马天民兴致勃勃,饶有兴致地向赵洪权问个不停。突然发现陈绍泉与“检查组”有的成员们都默不作声了;他是个“直肠子”,便问沈心田:
“怎么?老沈,这里有问题吗?”
沈心田苦笑不语,他也不知道怎么样回答。
马天民“蹬、蹬、蹬”大步冲向前,拦住几个社员,问:
“社员同志,你们怎么朝田里倒这么厚的土呀?”
社员们都绕开他;被他拉住的社员欲开口,见瞪着眼睛的赵洪权,挣开身低着头快步走开了。

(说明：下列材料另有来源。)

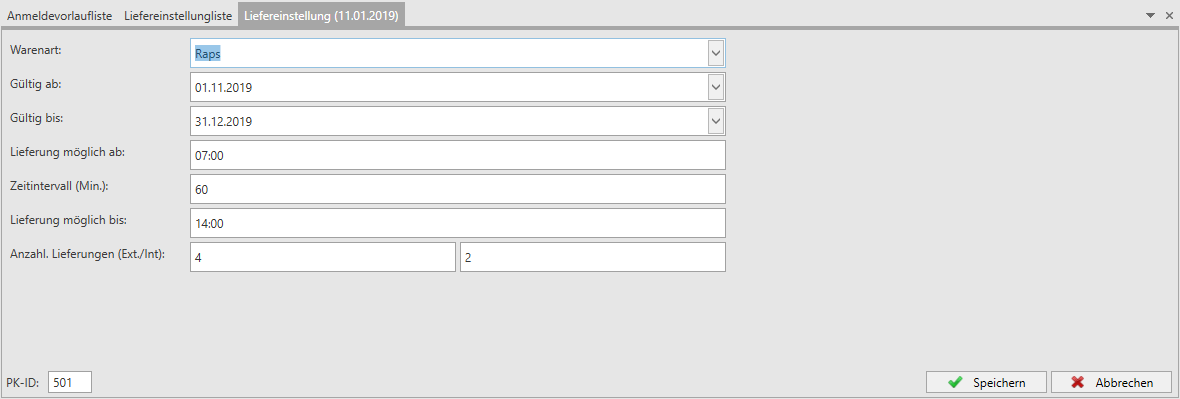The width and height of the screenshot is (1180, 399).
Task: Cancel via the red X Abbrechen icon
Action: point(1077,382)
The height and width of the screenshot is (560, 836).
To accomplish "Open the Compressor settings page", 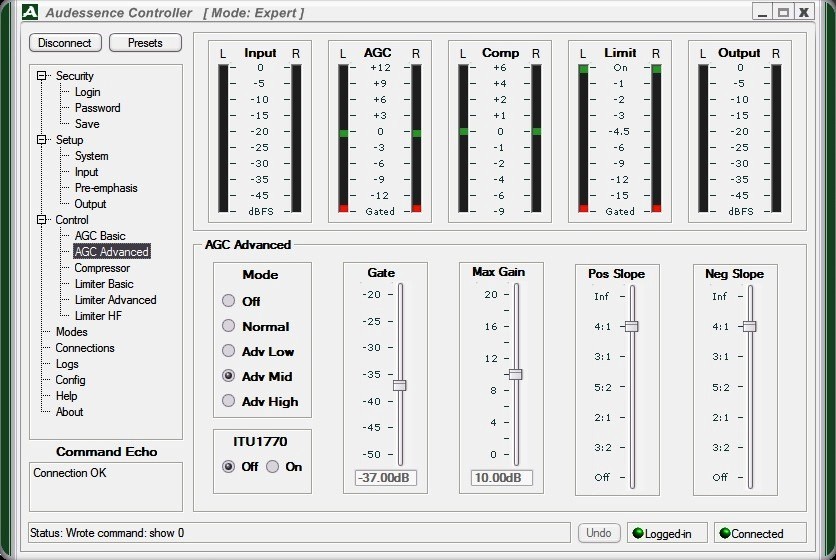I will coord(102,268).
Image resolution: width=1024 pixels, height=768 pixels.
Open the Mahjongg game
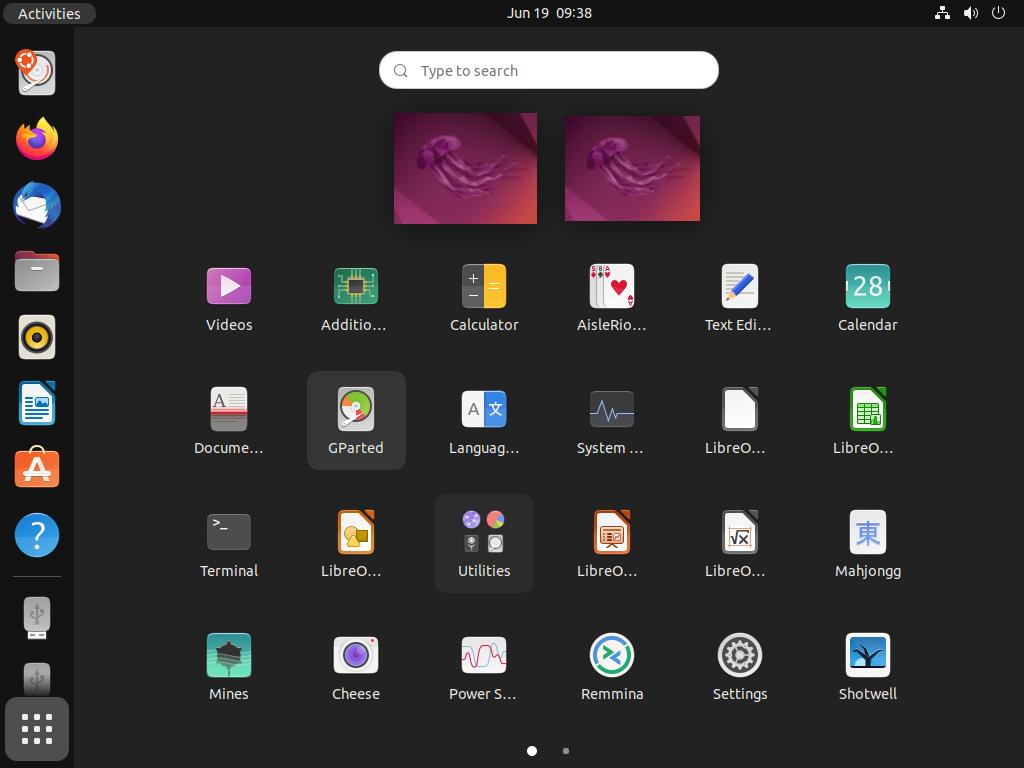(x=867, y=543)
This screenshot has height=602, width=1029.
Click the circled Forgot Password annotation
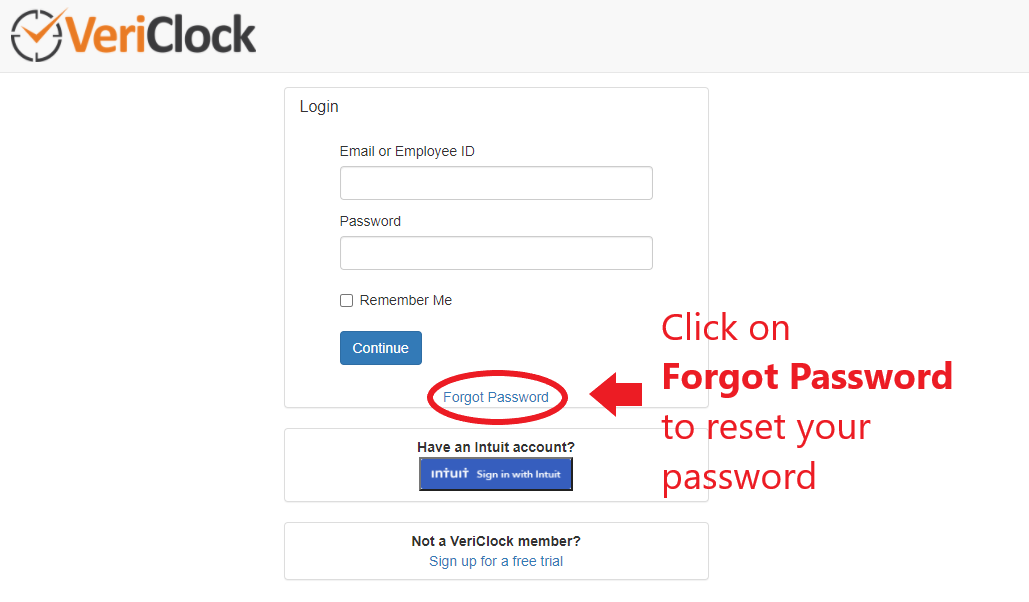tap(497, 397)
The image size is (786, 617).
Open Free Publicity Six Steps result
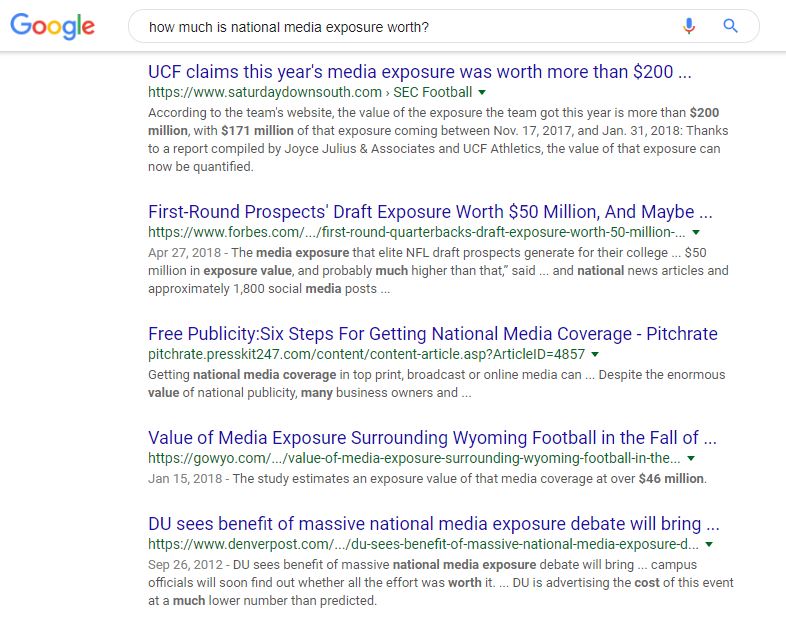click(x=432, y=334)
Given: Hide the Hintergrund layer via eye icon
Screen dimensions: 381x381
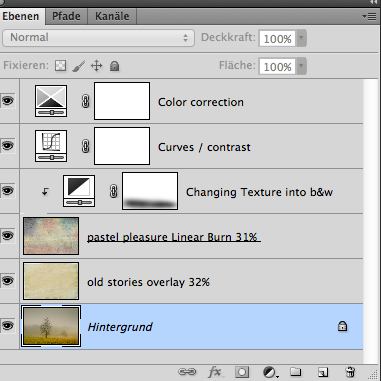Looking at the screenshot, I should (8, 325).
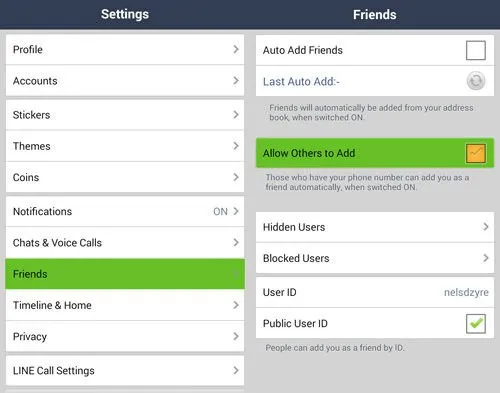Select the highlighted green Allow Others to Add row
The image size is (500, 393).
coord(375,153)
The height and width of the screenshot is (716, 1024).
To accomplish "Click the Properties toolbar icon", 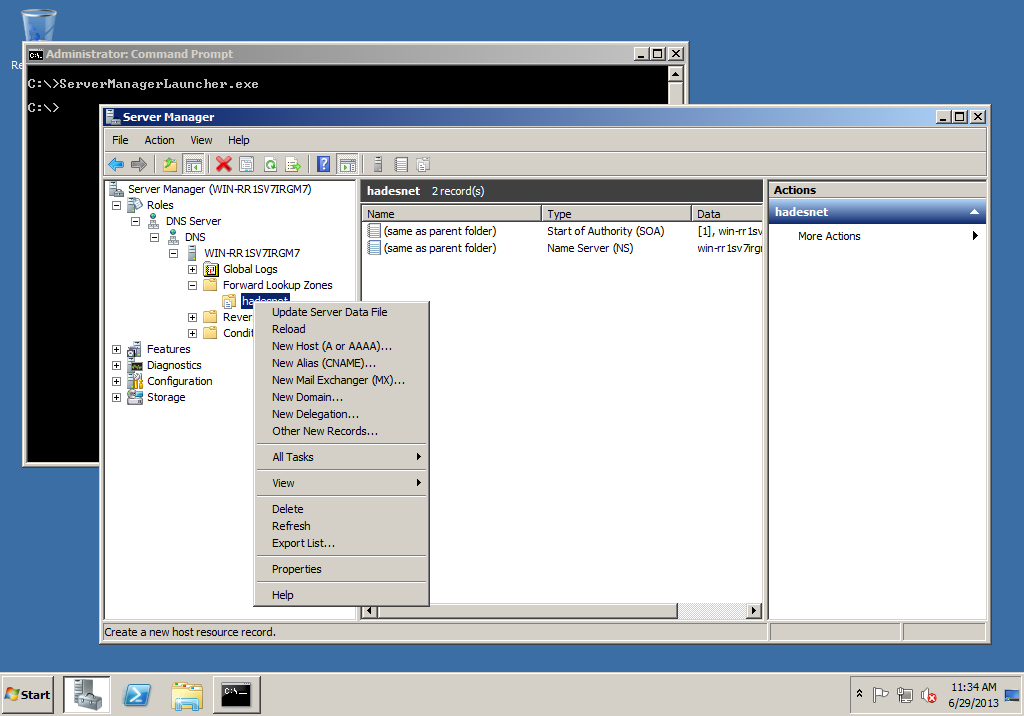I will 247,165.
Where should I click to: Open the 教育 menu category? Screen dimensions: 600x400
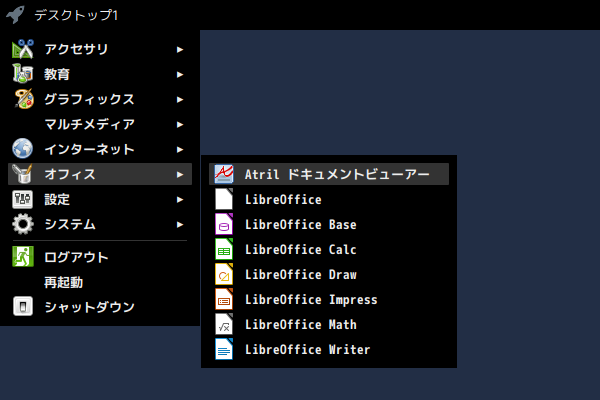100,74
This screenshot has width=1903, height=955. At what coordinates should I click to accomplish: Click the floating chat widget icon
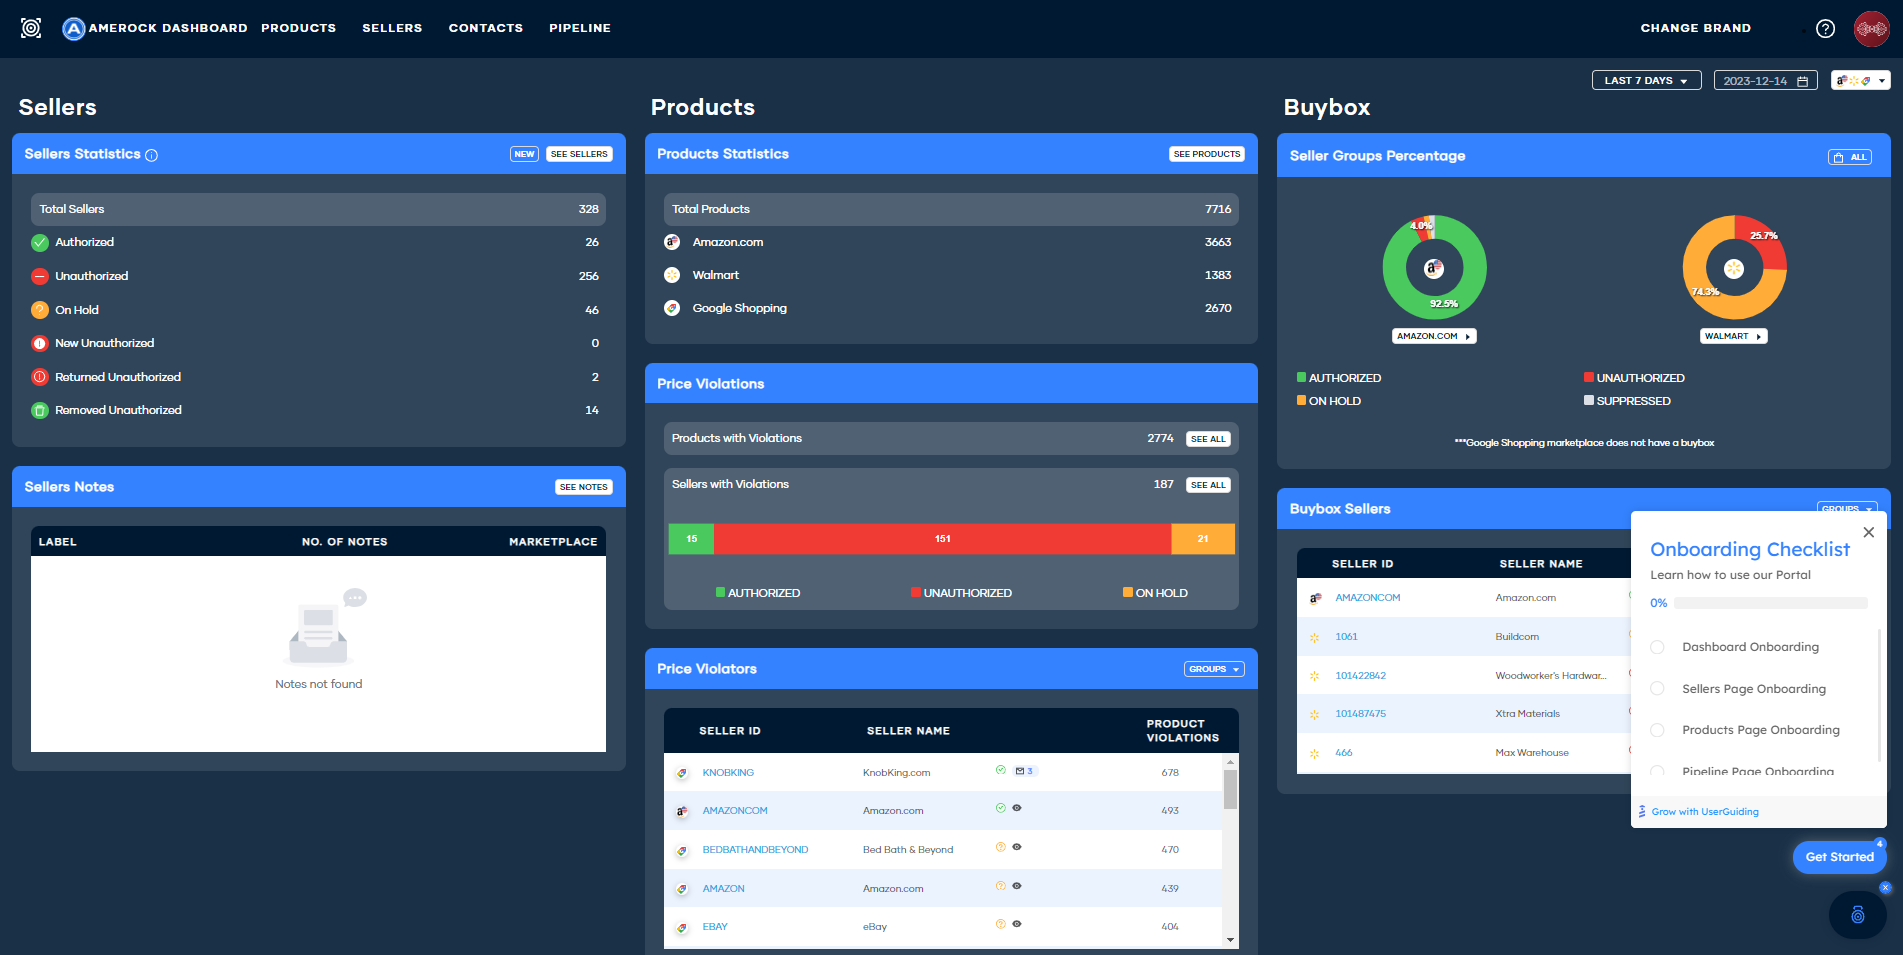(1857, 914)
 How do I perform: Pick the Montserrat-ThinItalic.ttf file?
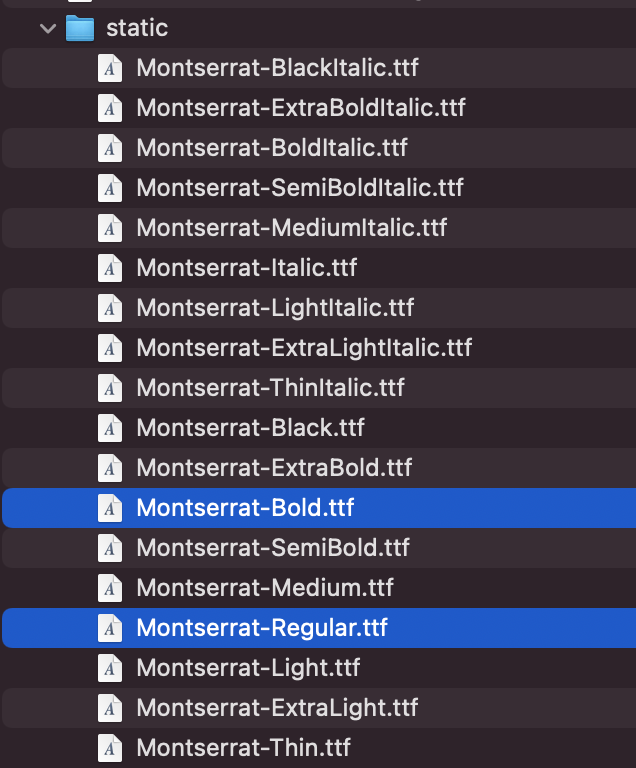(x=270, y=388)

马天民觉得有蹊跷;听见王宏铭在问赵庆生:
“你们测量了没有;东西的标差多少?”
“一般是三十九厘米,最多的是五十四……”
“什么?相差有这么大;这些情况‘农规办’知道吗?”王宏铭想到问过两个副主任,又盯了一声,“林木森知道吗?”
“‘农规办’两个副主任都来过,他们没问。我向林木森汇报过,我、我没告诉他相差这么大。”赵庆生望着王宏铭怒斥的眼睛,支吾道,“林主任当时说,我们的工程量太大,让我们将田转向,或者缩短长度;还要把农机道建在河堤上,沿圩建灌渠,可赵支书不同意……”
“宏铭,回头再说吧。”
沈心田见“检查组”都在注意他们,忙制止王宏铭;他的心如刀绞,明知赵洪权好大喜功,张国庆作事华而不实,为什么自己不来万丰?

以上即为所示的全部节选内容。